What you should do:
Collect all lines containing the word "Conditions" from the data.

Supplied information:
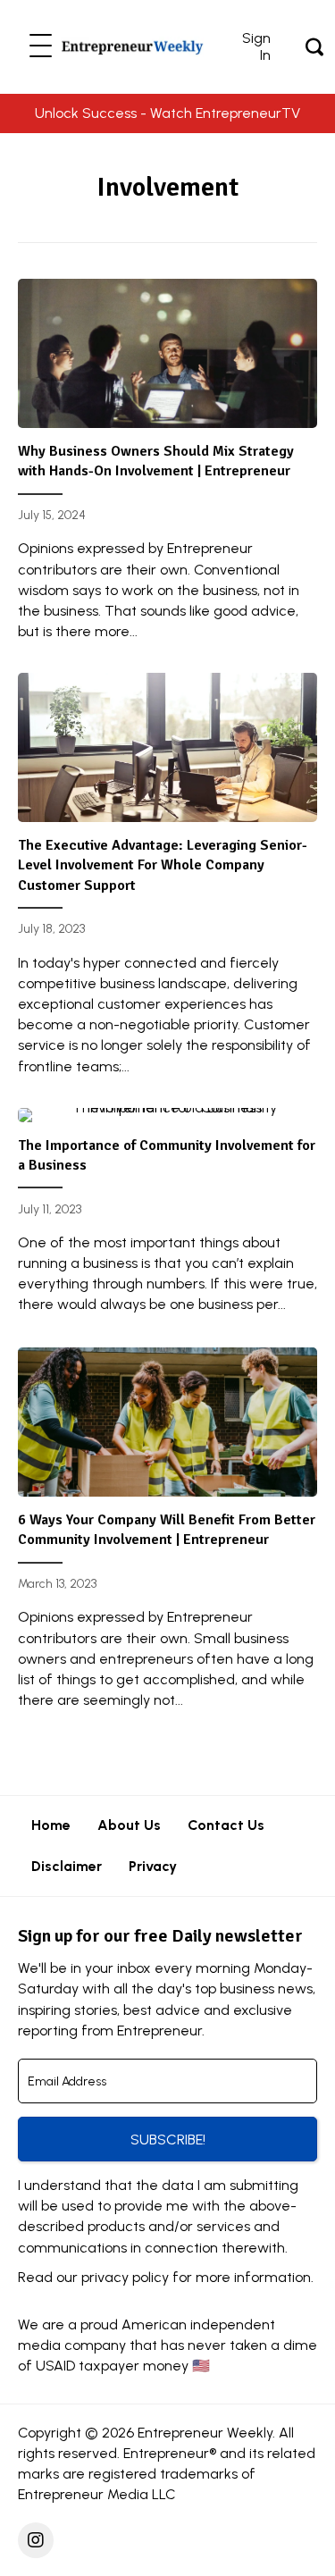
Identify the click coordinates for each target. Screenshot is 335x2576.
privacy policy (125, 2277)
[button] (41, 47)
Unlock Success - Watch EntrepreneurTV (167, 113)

--

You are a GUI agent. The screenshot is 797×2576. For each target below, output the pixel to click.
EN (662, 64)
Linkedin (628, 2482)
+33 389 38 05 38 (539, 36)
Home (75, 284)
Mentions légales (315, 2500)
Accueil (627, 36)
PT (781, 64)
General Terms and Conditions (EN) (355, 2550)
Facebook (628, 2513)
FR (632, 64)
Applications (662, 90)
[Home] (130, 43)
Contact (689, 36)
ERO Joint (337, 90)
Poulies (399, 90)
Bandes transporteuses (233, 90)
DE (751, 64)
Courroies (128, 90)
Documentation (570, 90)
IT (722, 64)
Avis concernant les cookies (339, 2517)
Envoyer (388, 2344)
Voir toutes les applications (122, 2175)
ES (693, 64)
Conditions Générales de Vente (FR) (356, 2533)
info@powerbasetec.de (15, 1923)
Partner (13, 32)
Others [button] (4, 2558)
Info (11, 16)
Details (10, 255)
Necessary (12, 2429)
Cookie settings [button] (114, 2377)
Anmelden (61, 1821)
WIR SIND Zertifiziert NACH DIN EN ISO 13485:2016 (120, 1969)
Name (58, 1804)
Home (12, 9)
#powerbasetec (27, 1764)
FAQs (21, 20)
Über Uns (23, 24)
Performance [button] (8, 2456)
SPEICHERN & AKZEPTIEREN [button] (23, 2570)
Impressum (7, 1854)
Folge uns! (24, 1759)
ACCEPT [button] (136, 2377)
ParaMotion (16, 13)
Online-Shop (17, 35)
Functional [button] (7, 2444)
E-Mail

Solution for this problem:
General Terms and Conditions (EN) (355, 2550)
Conditions Générales de Vente (FR) (356, 2533)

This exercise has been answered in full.